Mail – Mail services that are constantly looking for new mail will eat up your battery. Apple has an iCloud email service that is not only free, but it uses Push technology and is very conservative on the battery power it consumes. I cannot vouch for other mail services and their implementation, but if you are fetching mail from all kinds of services regularly that are not as efficient, expect your battery to drain faster. Apple’s iCloud email service is fantastic, and unlike Gmail, Yahoo, etc, is not provided by an advertising company that has a vested interest in learning every detail about your life in order to generate advertising revenue.
Location Services – What Apps are requesting to know your whereabouts and is there really any benefit to you for the Application to know this information? Yes it is useful for your Camera, Weather App, Maps, Yelp etc to know where you are to be useful, but does Angry Birds or Facebook really need to know this information? DO THIS: Go to Settings-Privacy-Location Services and make decisions about which Apps really need to know where you are to be useful. Obviously, restaurant apps, movie apps, the camera, weather apps, Find Friends, Passbook, Photos, Reminders, Siri to name a few are useful to have it turned on, but does Fruit Ninja really need to know you pass the day at the office playing their game?
Auto Lock: I am always amazed that people use their phone and then when done slide it into their pocket or purse without a quick click of the top button to put it into a soft sleep, lock mode. A simple press shuts off the backlight and saves battery. One other way to make sure the phone locks quickly, (prevents accidentally running an App or calling someone from your pocket, is to set Auto Lock for 1 minute. DO THIS: Go to Settings-General- Auto Lock and set for 1 Minute.

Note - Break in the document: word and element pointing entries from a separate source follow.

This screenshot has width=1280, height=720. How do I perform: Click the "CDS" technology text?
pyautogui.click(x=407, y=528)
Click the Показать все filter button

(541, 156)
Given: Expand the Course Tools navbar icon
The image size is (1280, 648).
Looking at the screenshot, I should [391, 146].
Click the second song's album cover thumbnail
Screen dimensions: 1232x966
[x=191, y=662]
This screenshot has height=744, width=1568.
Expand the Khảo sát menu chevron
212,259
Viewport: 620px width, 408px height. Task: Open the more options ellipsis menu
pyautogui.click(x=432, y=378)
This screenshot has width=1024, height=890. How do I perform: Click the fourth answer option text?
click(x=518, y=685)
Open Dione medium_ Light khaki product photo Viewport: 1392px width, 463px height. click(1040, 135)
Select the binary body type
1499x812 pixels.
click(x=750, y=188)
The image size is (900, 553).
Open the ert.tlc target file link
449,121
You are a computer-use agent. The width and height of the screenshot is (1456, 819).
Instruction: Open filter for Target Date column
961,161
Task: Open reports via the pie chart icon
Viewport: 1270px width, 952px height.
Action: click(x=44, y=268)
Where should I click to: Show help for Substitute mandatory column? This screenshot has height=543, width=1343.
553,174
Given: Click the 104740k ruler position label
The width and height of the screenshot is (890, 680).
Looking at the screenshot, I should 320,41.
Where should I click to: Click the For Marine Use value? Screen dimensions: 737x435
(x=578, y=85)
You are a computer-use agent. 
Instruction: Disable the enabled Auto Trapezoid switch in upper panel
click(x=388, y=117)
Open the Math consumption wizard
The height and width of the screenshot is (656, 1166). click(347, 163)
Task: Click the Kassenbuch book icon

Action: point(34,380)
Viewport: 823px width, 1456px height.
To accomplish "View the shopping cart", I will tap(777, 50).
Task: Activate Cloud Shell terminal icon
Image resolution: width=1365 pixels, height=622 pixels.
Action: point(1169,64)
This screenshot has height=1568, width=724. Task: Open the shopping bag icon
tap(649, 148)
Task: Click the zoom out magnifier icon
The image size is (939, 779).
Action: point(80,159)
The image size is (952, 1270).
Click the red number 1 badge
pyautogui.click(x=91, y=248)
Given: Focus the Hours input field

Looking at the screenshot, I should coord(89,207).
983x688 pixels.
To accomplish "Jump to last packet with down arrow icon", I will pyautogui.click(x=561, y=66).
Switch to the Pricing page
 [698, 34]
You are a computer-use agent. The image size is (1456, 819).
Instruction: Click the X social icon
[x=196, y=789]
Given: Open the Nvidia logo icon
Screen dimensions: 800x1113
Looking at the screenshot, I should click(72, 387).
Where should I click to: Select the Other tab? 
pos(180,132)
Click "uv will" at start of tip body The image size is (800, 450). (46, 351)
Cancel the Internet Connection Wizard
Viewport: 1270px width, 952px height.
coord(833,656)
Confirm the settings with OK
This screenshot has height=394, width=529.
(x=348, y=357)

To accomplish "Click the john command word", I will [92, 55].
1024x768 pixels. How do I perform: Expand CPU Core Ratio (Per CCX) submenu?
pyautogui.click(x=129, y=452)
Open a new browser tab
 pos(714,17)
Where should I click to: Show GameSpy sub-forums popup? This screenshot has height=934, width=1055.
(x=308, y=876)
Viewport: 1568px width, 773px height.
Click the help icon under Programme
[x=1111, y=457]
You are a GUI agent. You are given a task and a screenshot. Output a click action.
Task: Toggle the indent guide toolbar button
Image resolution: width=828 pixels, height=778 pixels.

Charge the iPhone Fully: Doing quick charges throughout the day to get the phone some extra juice is fine if you really need it, or maybe have been using Maps or the Camera a lot (Big Battery Hogs), but the key charge is the last 20% from 80% to 100% of full capacity and is essential to a full day of battery life. This is why I charge it overnight every night. You will not get the maximum out of your battery if you do not fully reload it each day. (Assuming you are a power user, as some light users can go days without charging) Also to see what percentage of battery is remaining, DO THIS: Go to Settings-General-Usage- And Turn on Battery Percentage.
Okay so that is the my Top 10. (May add more later)
Most of the above items apply to all smartphones. They all run on batteries and the more services you have running, the faster the drain on your battery. The average iPhone user uses their phone a lot more than the average Android, Blackberry or Windows Phone user for things such as Apps, Web Browsing and all the other things that make these devices so great. This is a fact that shows up repeatedly in data from numerous third party sites capturing usage stats. These simple steps will go a long way in making sure you get the most out of your battery and that only the services you need are draining it.
Any other feedback or tips is always greatly appreciated and will be added with credit. Thanks and Happy New Year!